Now just days from my MA thesis defence, I'm taking a bit of time to think back over my time in this program. Where was I when I began? and where am I now? Here are the biggest changes:
1) Badiou, obviously. I had only heard the name a few times, and saw the book at the store a few times. In fact, I recall picking up Being and Event for the first time and enjoying a certain aesthetic quality it has. Books sometimes just feel right in your hands. Upon opening the book and reading a few pages at random, I found an incomprehensible mush of mathematical symbols and references I couldn't possibly follow. That was then! Desiring to read more contemporary continental political theory, I approached a new, young professor who's areas of expertise are Derrida, Nancy, Heidegger, etc... and asked her if she had time for a reading course. Of course, the kind soul she is, she made time for me, and my life will literally never be the same.
We discussed a few names briefly, and she suggested Badiou and Ranciere, thinkers she was not well acquainted with, but would like to be. So we read Badiou. Over the course of about five months, I read nearly everything available in English and set my sights on writing a thesis on Badiou's political ontology. It turns out that this is what I've done. I will forever have this strong Badiouian influence to draw on.

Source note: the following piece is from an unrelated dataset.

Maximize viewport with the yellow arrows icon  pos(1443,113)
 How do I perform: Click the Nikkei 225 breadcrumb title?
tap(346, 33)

2) Something that strikes me as significant, was that I went from being a student who'd read some Kant, and toiled in misunderstanding, to one who is actually reasonably fluent in Kantianese. In the process, I've come all the way from having a strong distaste colored by curiosity (a kind of curious masochism that philosophers are often stricken with) to considering Kant one of my main points of philosophical orientation. I have a great fondness now for Kant, though I disagree with nearly everything he says. Kant is an odd figure. Much like Hegel, I think he is fantastically wrong about nearly everything, and yet he is incredibly useful to understand. So, along with Badiou, I officially added Kant to my intellectual arsenal.
3) The next most significant thing I think that has happened is that I am now much more refective upon the ways I work, and the kind of relationships I want to and within philosophy. I used to go to class, read the book and write a paper. I've always read a great deal more than required for class, mostly because I have a penchant for very current and sexy philosophy. But now more than ever I think about my approach to my job, I write, I take on projects and I consciously try to build a network of allies. The desire for a community is greater now than it ever has been for me.

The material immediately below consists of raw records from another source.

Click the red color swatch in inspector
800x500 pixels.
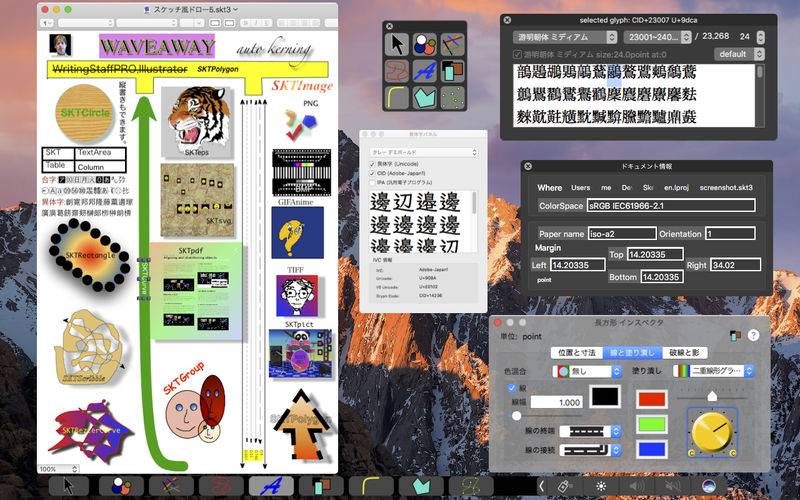(x=651, y=399)
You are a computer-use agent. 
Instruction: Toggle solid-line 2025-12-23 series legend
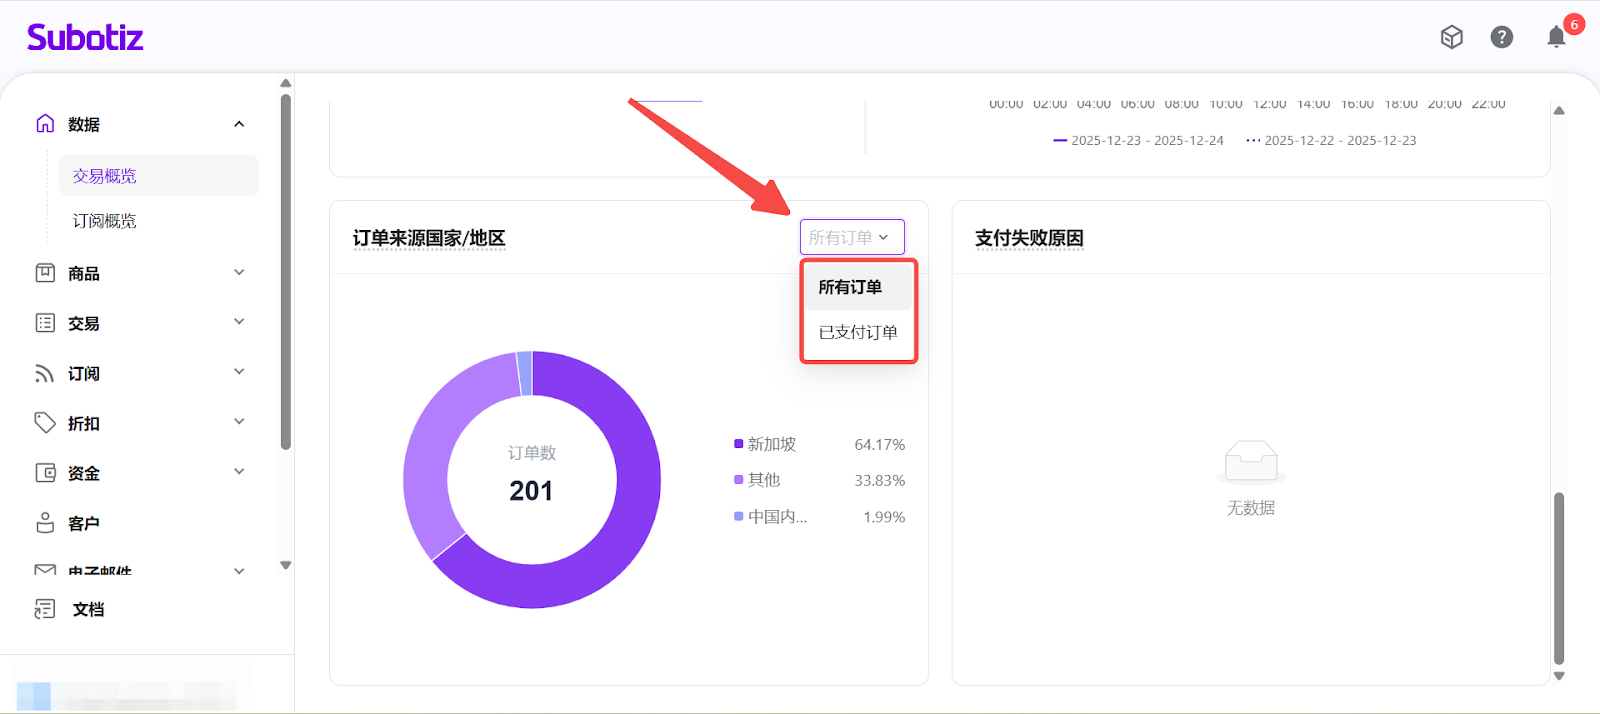[x=1138, y=141]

I can't help but to think that this comes largely from three places: an excellent, though small, group of grad students who joined the program this past year, with whom I share little in common intellectually, but with whom I always have great conversations; from my exceptionally supportive supervisor, who's showed me a more personable and enjoyable way to interact with others in the academy (her genuine concern for others has rubbed off me thinks); and from my partner who's had to deal with so much bureaucratic nonsense, harsh departmental in-fighting and gossip, and a generally inhospitable and unfortunate climate to work in - her experience has been a great example for the kind I hope never to have or to contribute to myself.
There are many more things that I will take away from this program, but these are three things that strike me most immediately upon reflection. Perhaps there will be a significant addendum or two as I reflect further.